Avec la « cli-fi », « vous pouvez vous imaginer être une personne chassée par des inondations ou la sécheresse, et de cette position imaginaire peut venir une empathie radicale », explique-t-elle à l’AFP.
Pour la romancière norvégienne Maja Lunde, tout a commencé par un documentaire sur la disparition des abeilles qui aujourd’hui suscite une inquiétude internationale tant le pollinisateur est essentiel à la chaîne alimentaire. « J’ai eu une révélation : c’est là-dessus que je veux écrire », confie-t-elle à l’AFP.
« L’Histoire des abeilles », qui raconte un monde où les humains doivent polliniser les arbres à la main, est depuis devenu un best-seller mondial, avec plus d’un million d’exemplaires vendus et des traductions dans une trentaine de langues.
Forte de ce succès, l’auteure s’est décidée pour une tétralogie de romans. Le deuxième livre, « Blue », qui traite de pénuries d’eau, a été publié en Norvège l’année dernière.
Mme Lunde, qui présente cette semaine ses romans à la foire du livre de Francfort, le plus grand événement mondial de l’édition, est convaincue que le succès de ce nouveau genre n’en est qu’à ses débuts.
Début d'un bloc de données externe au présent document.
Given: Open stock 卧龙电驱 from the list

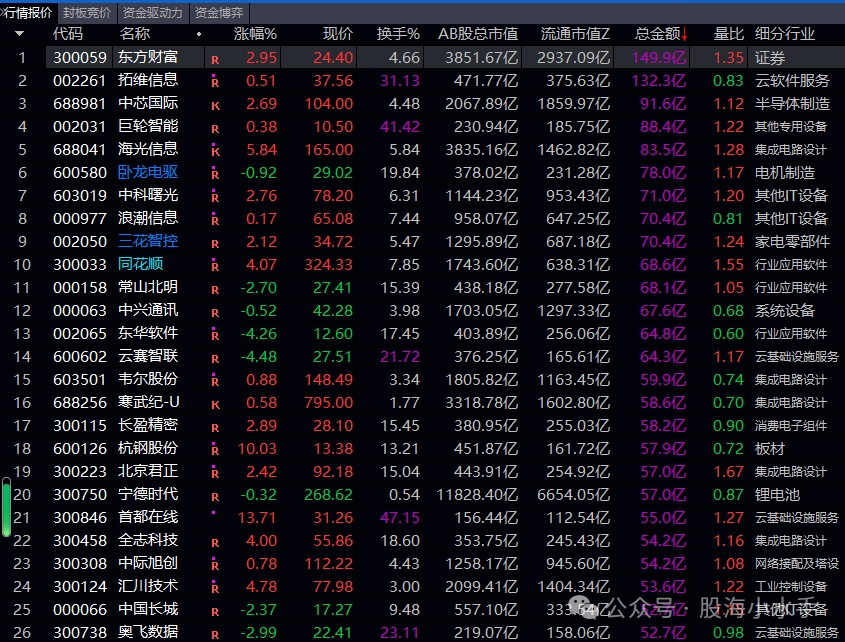Looking at the screenshot, I should [x=148, y=172].
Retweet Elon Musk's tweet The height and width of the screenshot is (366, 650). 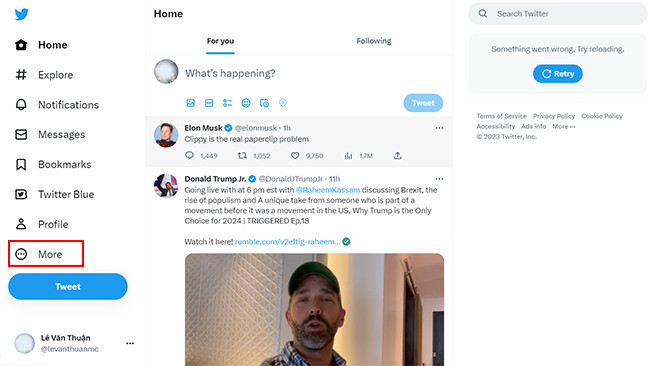click(242, 155)
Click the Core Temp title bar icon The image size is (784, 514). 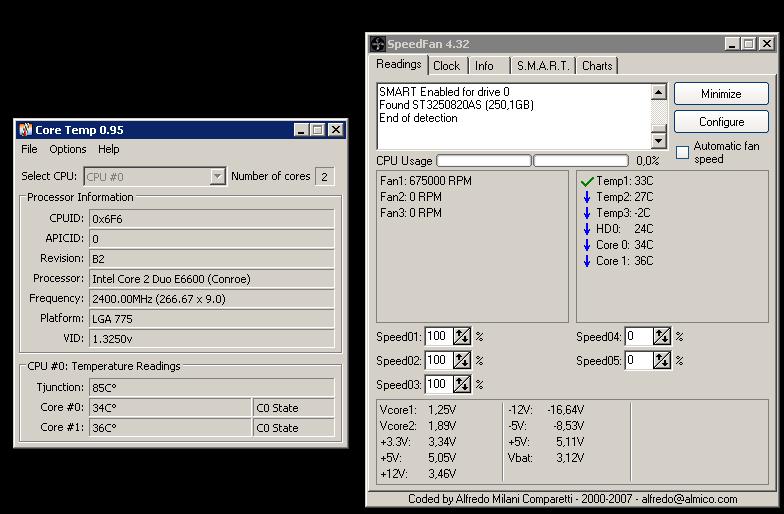point(25,130)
« Je pense que nous verrons plus de ces livres dans les années à venir », dit-elle car « les gens sont de plus en plus préoccupés par le changement climatique… et les auteurs écrivent sur ce qui leur fait peur ».
Les recommandations publiées lundi par les experts climat de l’ONU (Giec), appelant à des transformations « rapides » et « sans précédent » pour éviter un réchauffement catastrophique, montrent que la situation « s’aggrave », déplore l’auteure norvégienne. Pour elle, la « cli-fi » peut participer à faire prendre conscience de l’urgence du moment.
Le journaliste indépendant américain Dan Bloom, également écrivain et blogueur, qui a inventé le terme « cli-fi » en 2010, décrit ce genre comme un cousin littéraire de la science-fiction, à la différence près qu’il se « base sur la réalité et la science véritable ».
Les premiers exemples remontent à plusieurs décennies. Le romancier britannique JG Ballard en est un précurseur, avec notamment « Le Monde englouti », qui racontait en 1962 la submersion de Londres après la fonte de la calotte glacière.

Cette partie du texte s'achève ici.